• TEXTO ELEGIDO:
══════════════════════════════
No parece que Casey Affleck haya pretendido, con su última película, realizar un ejercicio de comercialismo o apuntarse al, últimamente, manoseado genero del futuro distópico. Luz de mi vida es acaso una especie de desinfección fílmica de su I’m still here o, más allá de eso, una presentación penitente del nuevo Casey, poco amigo de mostrarse en sociedad desde que en 2010 fue acusado de acoso.
La enunciación de que estamos ante un filme que no pretende masas se aprecia desde su introducción. Una primera secuencia íntima y delicada, de más de 10 minutos, donde espiamos el diálogo entre un padre y su hija dentro de una tienda de campaña. Un pequeño mundo amniótico que se termina con la escena y nos desgarra con el mundo exterior: una sociedad sin mujeres debido a una pandemia.
No veremos en Luz de mi vida coches volcados en los márgenes de la carretera o cortinas de humo negro que emanan de los núcleos urbanos. Curiosamente, uno de los lugares más apocalípticos lo encontraremos en una biblioteca revuelta y abandonada donde el padre busca libros sobre educación para poder hablar con su hija de ciertos temas para los que no está preparado.
Un padre y su hija pequeña en un contexto asolado por el patriarcado forzado, donde la protección y la educación son claves para la supervivencia, no parece una sinopsis apocalíptica sino social. Y Affleck sabe controlar su discurso al no dejarse tentar por situaciones acostumbradas. El intimismo está muy por encima del espectáculo. Aunque quien quiera tensión también la tendrá. E intensa.
══════════════════════════════
• DATOS PARA REVISAR:
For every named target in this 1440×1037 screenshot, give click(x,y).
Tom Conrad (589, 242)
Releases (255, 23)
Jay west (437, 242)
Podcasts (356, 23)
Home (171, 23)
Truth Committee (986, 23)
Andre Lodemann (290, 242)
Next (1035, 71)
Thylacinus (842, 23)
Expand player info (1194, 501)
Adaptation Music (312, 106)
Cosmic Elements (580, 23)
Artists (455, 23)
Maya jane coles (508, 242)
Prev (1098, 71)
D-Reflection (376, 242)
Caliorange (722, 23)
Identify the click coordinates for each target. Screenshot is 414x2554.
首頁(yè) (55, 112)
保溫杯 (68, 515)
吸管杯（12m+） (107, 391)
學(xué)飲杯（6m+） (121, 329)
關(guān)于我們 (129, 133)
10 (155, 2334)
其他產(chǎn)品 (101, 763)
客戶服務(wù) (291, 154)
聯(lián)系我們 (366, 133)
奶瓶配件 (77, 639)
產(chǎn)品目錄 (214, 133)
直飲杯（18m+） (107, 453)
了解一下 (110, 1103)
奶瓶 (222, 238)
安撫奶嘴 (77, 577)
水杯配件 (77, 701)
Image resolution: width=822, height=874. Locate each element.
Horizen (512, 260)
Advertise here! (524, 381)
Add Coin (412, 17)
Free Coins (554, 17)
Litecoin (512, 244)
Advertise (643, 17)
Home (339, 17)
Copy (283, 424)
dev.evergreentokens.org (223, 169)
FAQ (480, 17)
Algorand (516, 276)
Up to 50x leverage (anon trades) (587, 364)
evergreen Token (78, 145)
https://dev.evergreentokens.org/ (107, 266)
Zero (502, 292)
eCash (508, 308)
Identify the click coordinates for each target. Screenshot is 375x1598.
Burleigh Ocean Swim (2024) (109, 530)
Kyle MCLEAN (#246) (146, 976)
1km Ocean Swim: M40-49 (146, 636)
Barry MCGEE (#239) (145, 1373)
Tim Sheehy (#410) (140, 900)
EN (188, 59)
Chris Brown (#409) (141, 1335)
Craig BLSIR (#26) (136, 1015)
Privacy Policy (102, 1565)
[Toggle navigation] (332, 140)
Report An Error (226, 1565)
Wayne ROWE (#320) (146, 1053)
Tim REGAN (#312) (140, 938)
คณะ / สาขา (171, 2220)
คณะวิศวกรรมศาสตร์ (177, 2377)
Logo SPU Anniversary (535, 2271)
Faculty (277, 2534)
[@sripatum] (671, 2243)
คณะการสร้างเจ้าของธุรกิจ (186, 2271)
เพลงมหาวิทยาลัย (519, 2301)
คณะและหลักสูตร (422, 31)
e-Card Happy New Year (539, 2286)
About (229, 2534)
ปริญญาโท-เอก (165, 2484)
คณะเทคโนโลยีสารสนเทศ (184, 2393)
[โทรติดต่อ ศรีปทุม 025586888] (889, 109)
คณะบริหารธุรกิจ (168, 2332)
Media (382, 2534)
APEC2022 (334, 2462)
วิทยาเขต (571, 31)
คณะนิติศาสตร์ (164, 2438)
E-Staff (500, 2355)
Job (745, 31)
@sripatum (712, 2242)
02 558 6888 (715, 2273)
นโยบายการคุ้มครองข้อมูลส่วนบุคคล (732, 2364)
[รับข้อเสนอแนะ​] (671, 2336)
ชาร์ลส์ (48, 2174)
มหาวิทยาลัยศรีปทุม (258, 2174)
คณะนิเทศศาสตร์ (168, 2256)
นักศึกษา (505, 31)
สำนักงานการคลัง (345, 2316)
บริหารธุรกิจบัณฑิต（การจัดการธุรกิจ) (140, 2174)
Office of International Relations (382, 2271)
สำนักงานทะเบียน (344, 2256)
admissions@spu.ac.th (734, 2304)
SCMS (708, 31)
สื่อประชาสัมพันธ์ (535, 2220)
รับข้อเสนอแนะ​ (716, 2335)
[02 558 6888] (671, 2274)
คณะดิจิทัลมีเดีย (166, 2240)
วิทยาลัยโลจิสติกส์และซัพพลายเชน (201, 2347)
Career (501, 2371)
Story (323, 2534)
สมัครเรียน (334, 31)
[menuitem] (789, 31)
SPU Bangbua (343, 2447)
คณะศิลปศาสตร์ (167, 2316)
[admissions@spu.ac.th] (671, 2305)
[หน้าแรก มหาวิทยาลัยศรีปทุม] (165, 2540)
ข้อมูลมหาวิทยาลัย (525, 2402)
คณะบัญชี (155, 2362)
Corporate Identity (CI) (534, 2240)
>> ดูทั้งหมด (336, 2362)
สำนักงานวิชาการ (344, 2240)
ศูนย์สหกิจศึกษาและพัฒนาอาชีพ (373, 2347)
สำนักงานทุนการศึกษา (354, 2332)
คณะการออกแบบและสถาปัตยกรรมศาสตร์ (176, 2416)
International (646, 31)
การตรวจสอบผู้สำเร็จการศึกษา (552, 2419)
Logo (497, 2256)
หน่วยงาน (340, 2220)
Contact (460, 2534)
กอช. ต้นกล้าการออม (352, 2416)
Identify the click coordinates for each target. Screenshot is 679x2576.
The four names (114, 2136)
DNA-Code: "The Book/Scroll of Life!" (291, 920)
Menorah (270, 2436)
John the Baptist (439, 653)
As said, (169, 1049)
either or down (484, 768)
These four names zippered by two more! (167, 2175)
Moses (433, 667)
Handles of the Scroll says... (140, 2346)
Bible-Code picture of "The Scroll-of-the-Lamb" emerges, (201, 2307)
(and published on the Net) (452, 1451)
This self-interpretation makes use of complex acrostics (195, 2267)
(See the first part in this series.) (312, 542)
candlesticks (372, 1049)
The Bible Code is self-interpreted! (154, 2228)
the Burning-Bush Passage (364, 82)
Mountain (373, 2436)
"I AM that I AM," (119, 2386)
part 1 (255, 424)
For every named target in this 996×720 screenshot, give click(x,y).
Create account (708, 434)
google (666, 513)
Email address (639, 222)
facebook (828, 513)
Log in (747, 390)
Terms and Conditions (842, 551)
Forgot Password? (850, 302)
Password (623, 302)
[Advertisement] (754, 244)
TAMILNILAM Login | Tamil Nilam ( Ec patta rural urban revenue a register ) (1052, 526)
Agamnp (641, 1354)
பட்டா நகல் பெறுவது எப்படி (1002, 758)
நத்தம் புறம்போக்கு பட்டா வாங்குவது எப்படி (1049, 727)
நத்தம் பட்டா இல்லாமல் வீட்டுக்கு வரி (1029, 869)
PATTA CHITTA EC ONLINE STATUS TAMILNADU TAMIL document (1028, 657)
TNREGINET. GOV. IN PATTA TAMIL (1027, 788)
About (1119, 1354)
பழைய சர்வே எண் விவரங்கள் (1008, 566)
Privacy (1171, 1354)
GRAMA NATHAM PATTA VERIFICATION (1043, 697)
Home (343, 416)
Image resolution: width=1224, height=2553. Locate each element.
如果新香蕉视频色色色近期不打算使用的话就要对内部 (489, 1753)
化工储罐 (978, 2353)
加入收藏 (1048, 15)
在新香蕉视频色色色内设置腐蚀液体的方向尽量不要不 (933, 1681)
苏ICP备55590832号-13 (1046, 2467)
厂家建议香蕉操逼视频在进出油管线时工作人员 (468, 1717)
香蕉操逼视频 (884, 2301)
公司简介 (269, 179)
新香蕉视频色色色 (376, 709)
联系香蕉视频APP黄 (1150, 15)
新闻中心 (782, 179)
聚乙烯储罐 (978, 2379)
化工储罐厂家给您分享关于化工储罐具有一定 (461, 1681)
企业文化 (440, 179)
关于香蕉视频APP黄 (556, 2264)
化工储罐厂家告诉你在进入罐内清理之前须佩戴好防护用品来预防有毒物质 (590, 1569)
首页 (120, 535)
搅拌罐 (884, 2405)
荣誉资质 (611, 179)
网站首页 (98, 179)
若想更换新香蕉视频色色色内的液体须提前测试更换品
══════════════════════════════
• ENUNCIADO:
Copia el texto elegido desde "No parece que" hasta "a una pandemia.", pero pon "carpa" donde dice "tienda de campaña".

• RESPUESTA ESCRITA:
No parece que Casey Affleck haya pretendido, con su última película, realizar un ejercicio de comercialismo o apuntarse al, últimamente, manoseado genero del futuro distópico. Luz de mi vida es acaso una especie de desinfección fílmica de su I’m still here o, más allá de eso, una presentación penitente del nuevo Casey, poco amigo de mostrarse en sociedad desde que en 2010 fue acusado de acoso.
La enunciación de que estamos ante un filme que no pretende masas se aprecia desde su introducción. Una primera secuencia íntima y delicada, de más de 10 minutos, donde espiamos el diálogo entre un padre y su hija dentro de una carpa. Un pequeño mundo amniótico que se termina con la escena y nos desgarra con el mundo exterior: una sociedad sin mujeres debido a una pandemia.